L'enfant des Aït Yahia Moussa
Krim Belkacem naît le 15 décembre 1922 à Aït Yahia Moussa, dans le district de Draâ El Mizan, en Kabylie. Fils d'un caïd rallié à l'administration française, il fréquente l'école coloniale, obtient son certificat d'études et exerce brièvement comme employé aux impôts. En 1943, incorporé dans l'armée française, il combat en Italie et en France, où il découvre la contradiction d'un empire qui célèbre la liberté tout en la refusant à ses colonisés. Cette expérience va cristalliser son engagement.

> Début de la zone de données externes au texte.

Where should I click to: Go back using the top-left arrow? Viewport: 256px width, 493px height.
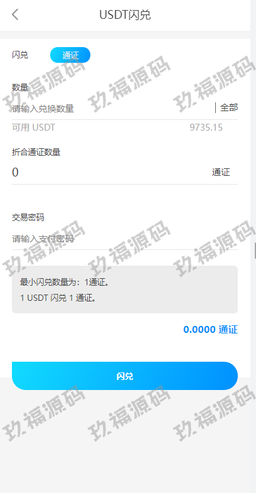pos(15,14)
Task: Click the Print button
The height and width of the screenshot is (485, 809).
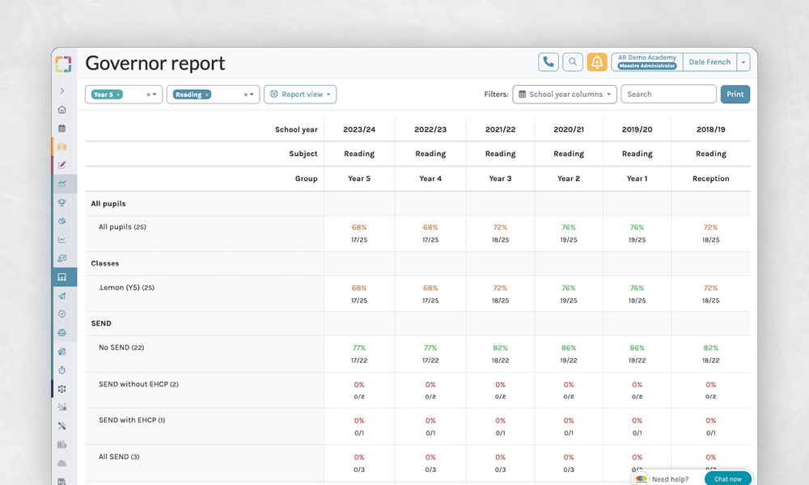Action: pyautogui.click(x=735, y=95)
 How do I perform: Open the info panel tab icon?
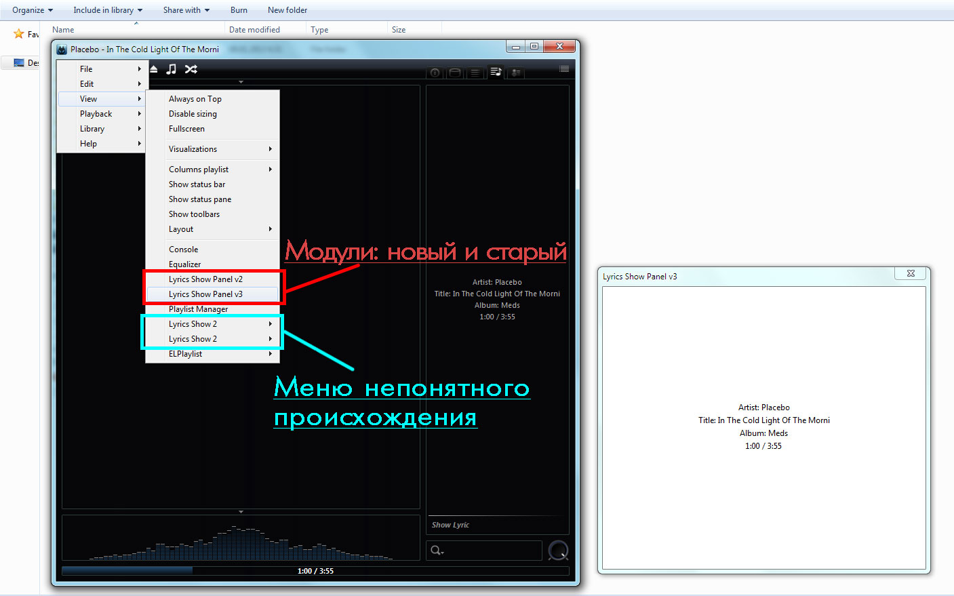435,73
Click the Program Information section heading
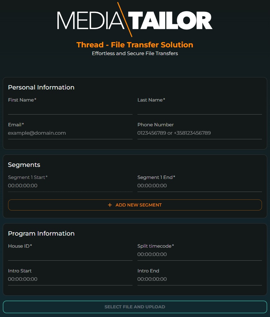The height and width of the screenshot is (317, 270). [x=41, y=233]
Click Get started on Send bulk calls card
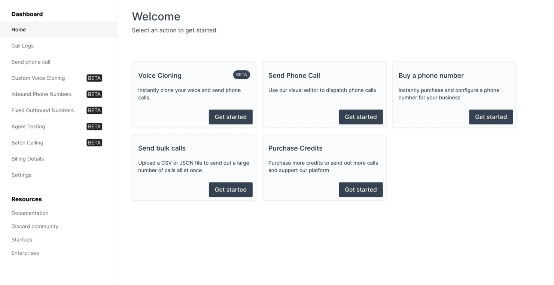The height and width of the screenshot is (285, 554). (x=231, y=190)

Le maquisard de la première heure
Dès 1945, révolté par le massacre de Sétif, Guelma et Kherrata, il rejoint le PPA-MTLD. Condamné à mort par contumace en 1947 après avoir abattu un garde champêtre à Aït Yahia Moussa, il prend le maquis dans les crêtes du Djurdjura et n'en redescendra plus. Pendant près de dix ans, il incarne la résistance kabyle avant l'heure, formant les premiers noyaux de combattants qui deviendront l'ossature de l'ALN.
Le Congrès de la Soummam et l'ascension politique
Chef de la Wilaya III au déclenchement du 1er novembre 1954, il co-organise avec Abane Ramdane et Larbi Ben M'hidi le Congrès de la Soummam en août 1956, qui donne à la révolution ses structures politico-militaires. Membre du CCE puis du GPRA, il occupe successivement les portefeuilles des Forces armées, de l'Intérieur puis des Affaires étrangères. Il devient le principal négociateur algérien face à la France.
« Nous avons signé la paix, mais nous n'avons pas signé notre reddition. Ce papier est le certificat de naissance d'un État. »
— Krim Belkacem, après la signature des Accords d'Évian, mars 1962
Évian et l'indépendance
Le 18 mars 1962, à Évian-les-Bains, Krim Belkacem paraphe au nom du GPRA les accords qui mettent fin à cent trente-deux ans de présence française et ouvrent la voie au référendum d'autodétermination. À trente-neuf ans, ce fils de caïd devenu maquisard scelle de sa signature la naissance d'un État. Mais à l'été 1962, la crise entre le GPRA et le groupe de Tlemcen éclate. Ben Bella s'impose. Krim, marginalisé, entre en dissidence.
L'exil et l'assassinat
Écarté après 1962, puis condamné à mort par contumace sous Boumediene en 1969 pour avoir fondé le MDRA en exil, il vit à l'étranger sous la menace permanente. Le 18 octobre 1970, il est retrouvé étranglé dans une chambre d'hôtel à Francfort. L'enquête allemande conclura à un assassinat politique commandité, sans en désigner explicitement les auteurs. Rapatrié en 1984, il repose désormais au Carré des Martyrs d'El Alia. Son nom reste indissociable du drapeau qui flotta pour la première fois, libre, à Évian.